Provide a list of company domains to analyze:
{
  "company_domains": ["stripe.com", "plaid.com", "affirm.com"]
}
3

Select Search Depth

Choose the appropriate search depth based on your needs:
  • quick: 4-6 strategies, fastest execution
  • standard: 7-10 strategies, balanced coverage
  • comprehensive: 11-13 strategies, maximum evidence
4

Execute the Research

Submit your request to the appropriate endpoint based on your needs.

Execution Modes

The research engine supports two execution modes: batch and streaming.

Batch Mode

Batch mode executes all research and returns complete results in a single response. Best for small datasets or when you need all results at once.
curl -X POST http://localhost:8000/research/batch \
  -H "Content-Type: application/json" \
  -d '{
    "research_goal": "Companies using Kubernetes in production",
    "company_domains": ["netflix.com", "airbnb.com", "uber.com"],
    "search_depth": "standard",
    "max_parallel_searches": 10,
    "confidence_threshold": 0.7
  }'
Batch mode is ideal for:
  • Small to medium datasets (< 50 companies)
  • Automated workflows requiring complete results
  • Scenarios where latency is less critical

Streaming Mode

Streaming mode provides real-time progress updates via Server-Sent Events (SSE).

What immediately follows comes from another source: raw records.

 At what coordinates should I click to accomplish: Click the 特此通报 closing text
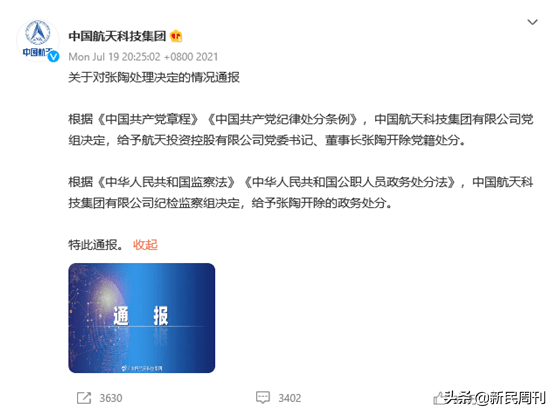click(96, 245)
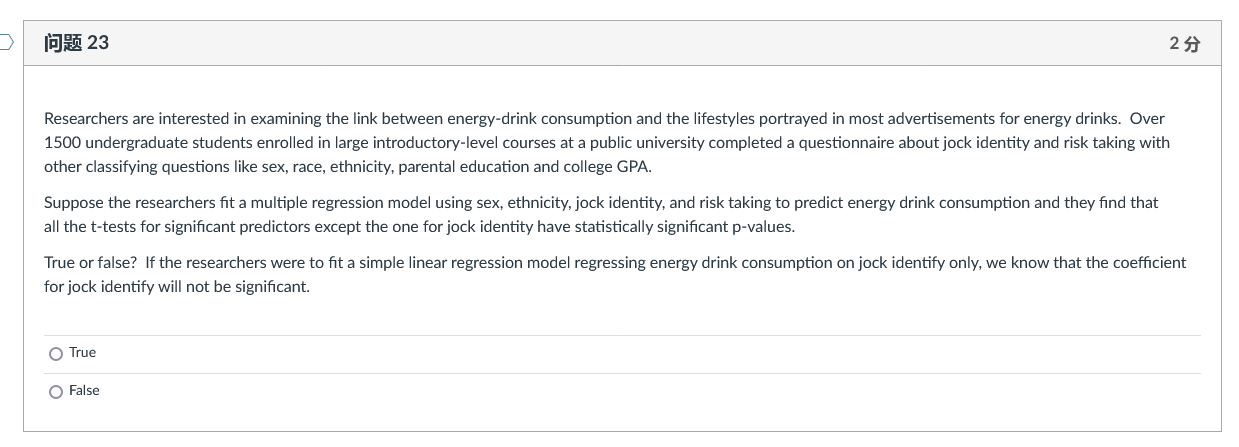Click the "True" answer label text
The image size is (1239, 447).
[83, 353]
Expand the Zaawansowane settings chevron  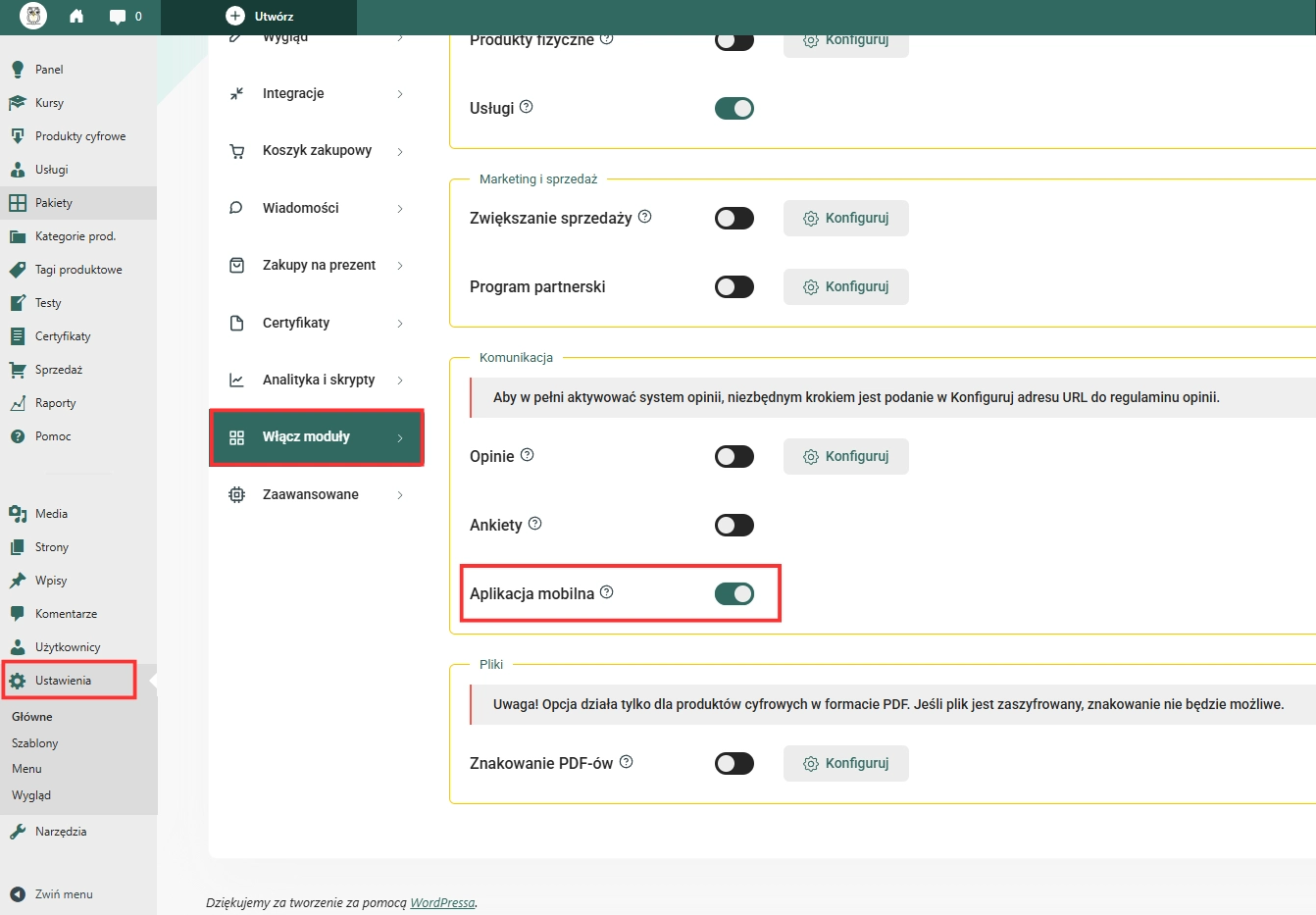[x=400, y=495]
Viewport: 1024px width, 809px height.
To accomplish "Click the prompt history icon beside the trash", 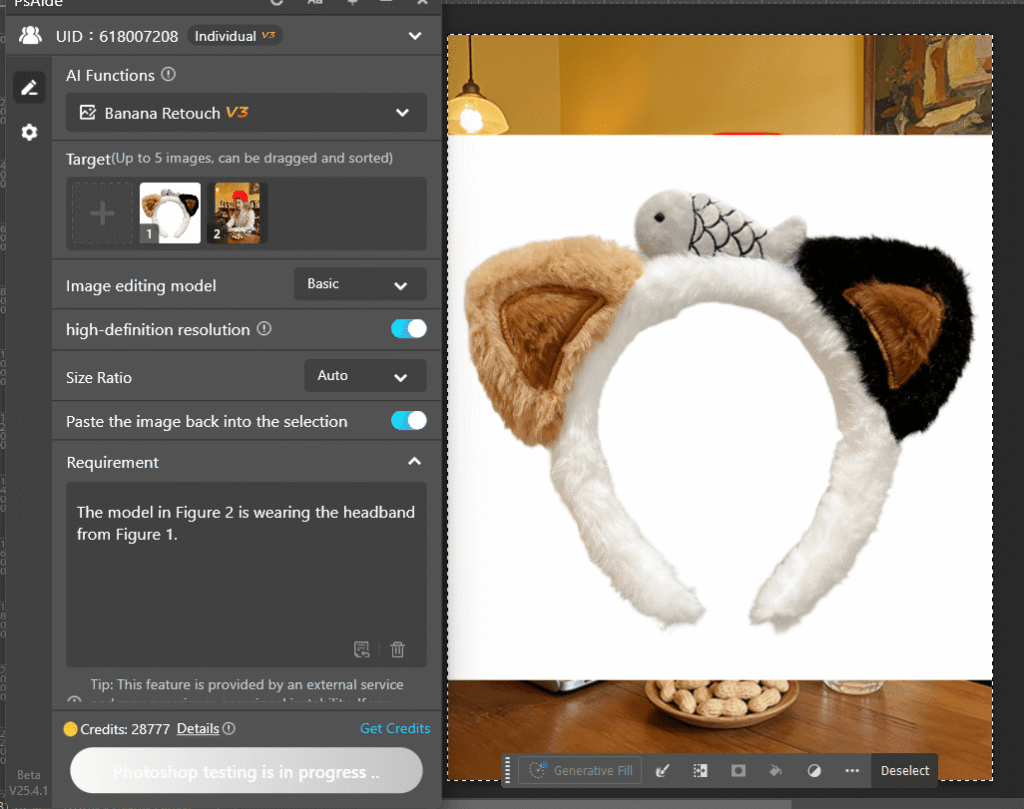I will coord(362,650).
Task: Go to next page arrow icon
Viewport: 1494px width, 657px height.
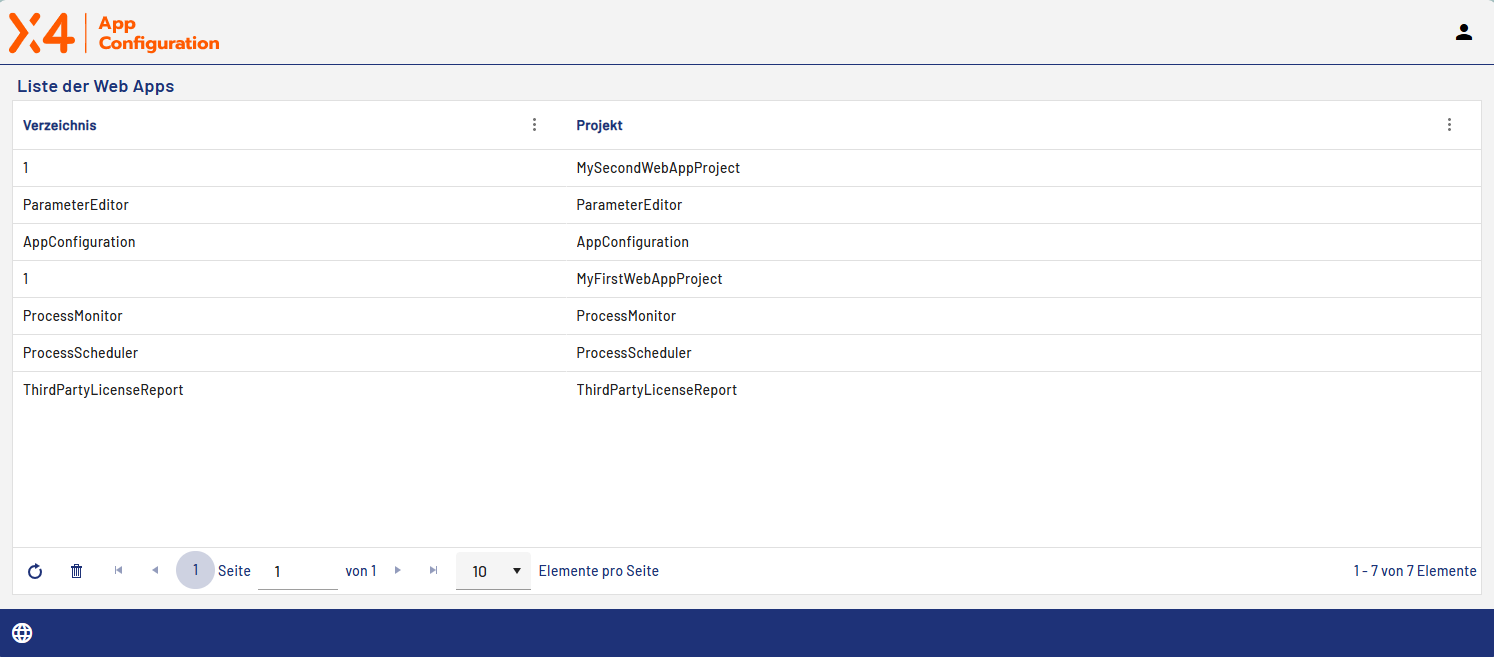Action: [x=398, y=570]
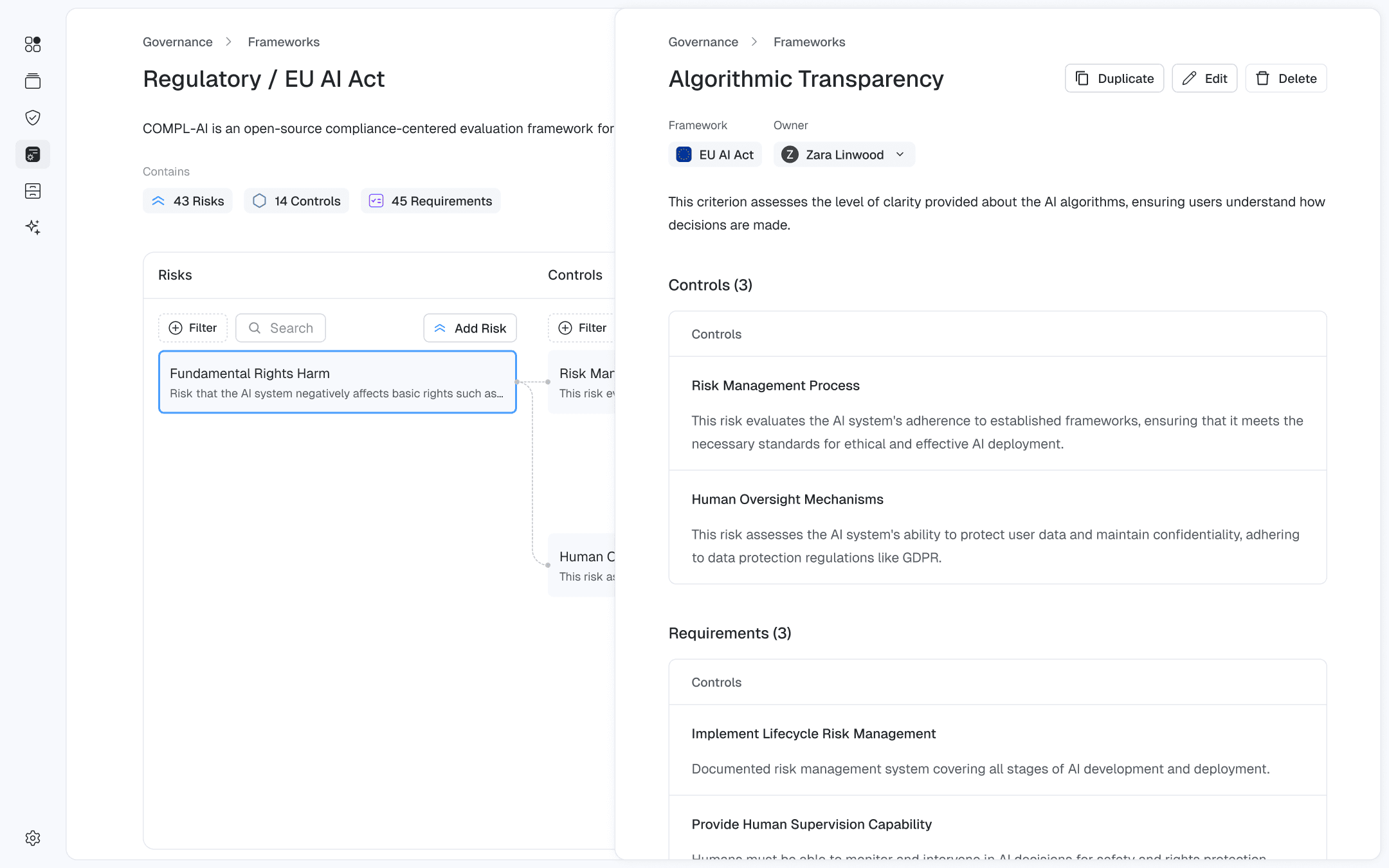The width and height of the screenshot is (1389, 868).
Task: Delete the Algorithmic Transparency item
Action: pyautogui.click(x=1286, y=78)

Best for large datasets or when you need live progress feedback.
import requests
import json

url = "http://localhost:8000/research/batch/stream"
payload = {
    "research_goal": "SaaS companies hiring ML engineers",
    "company_domains": ["openai.com", "anthropic.com", "cohere.ai"],
    "search_depth": "comprehensive",
    "max_parallel_searches": 15,
    "confidence_threshold": 0.75
}

with requests.post(url, json=payload, stream=True) as response:
    for line in response.iter_lines():
        if line:
            # Remove 'data: ' prefix from SSE format
            data = line.decode('utf-8')
            if data.startswith('data: '):
                data = data[6:]
            
            event = json.loads(data)
            
            if event['type'] == 'pipeline_start':
                print(f"Starting research on {len(event['domains'])} domains")
            elif event['type'] == 'evidence_progress':
                print(f"Evidence collection: {event['progress']}% complete")
            elif event['type'] == 'domain_analyzed':
                print(f"Analyzed {event['domain']}: {event['confidence']} confidence")
            elif event['type'] == 'pipeline_complete':
                print(f"Research complete!")
                results = event['results']
                break
Streaming mode provides real-time events:
  • pipeline_start: Research begins
  • evidence_progress: Evidence collection updates (25%, 50%, 75%, 100%)
  • evidence_complete: All evidence collected
  • analysis_start: LLM analysis begins
  • domain_analyzed: Individual domain completion
  • pipeline_complete: Final results with full summary

Request Parameters

All research requests require the following parameters:
Type: stringThe high-level research objective describing what you’re looking for.Examples:
  • “Find fintech companies using AI for fraud detection”
  • “SaaS companies with open engineering positions”
  • “Healthcare companies implementing blockchain technology”
Best Practices:
  • Be specific about the technology or criteria
  • Include industry context when relevant
  • Use natural language descriptions
Type: array<string>List of company domains to analyze. Domains should be in the format example.com (no protocol).Example:
["stripe.com", "square.com", "adyen.com"]
Limits:
  • Recommended: 1-100 domains per request
  • For larger datasets, use streaming mode
Type: "quick" | "standard" | "comprehensive"Controls the number of search strategies generated and executed:
  • quick: 4-6 strategies per domain
    • Fastest execution
    • Focuses on high-yield sources
    • Best for preliminary research
  • standard: 7-10 strategies per domain
    • Balanced speed and coverage
    • Diverse search types
    • Recommended for most use cases
  • comprehensive: 11-13 strategies per domain
    • Maximum evidence gathering
    • Exhaustive coverage
    • Best for critical decisions
Execution Time Comparison (10 companies):
  • Quick: ~15-30 seconds
  • Standard: ~30-60 seconds
  • Comprehensive: ~60-120 seconds
Type: integerMaximum number of concurrent search requests per source.Recommended Values:
  • Quick searches: 5-10
  • Standard searches: 10-15
  • Comprehensive searches: 15-20
Considerations:
  • Higher values = faster execution but more API load
  • Rate limits apply per data source
  • Circuit breakers prevent overload
Setting this value too high may trigger rate limits or circuit breakers. Start with 10 and increase if needed.
Type: float (0.0 - 1.0)Minimum confidence score for results. Only companies meeting or exceeding this threshold are included in high-confidence results.Recommended Thresholds:
  • 0.9-1.0: Very high confidence only (strict filtering)
  • 0.7-0.9: High confidence (balanced approach)
  • 0.5-0.7: Medium confidence (broader results)
  • 0.0-0.5: Include all findings
Example:
{
  "confidence_threshold": 0.75
}
All results are returned regardless of confidence, but results are also filtered into a high_confidence_results array based on this threshold.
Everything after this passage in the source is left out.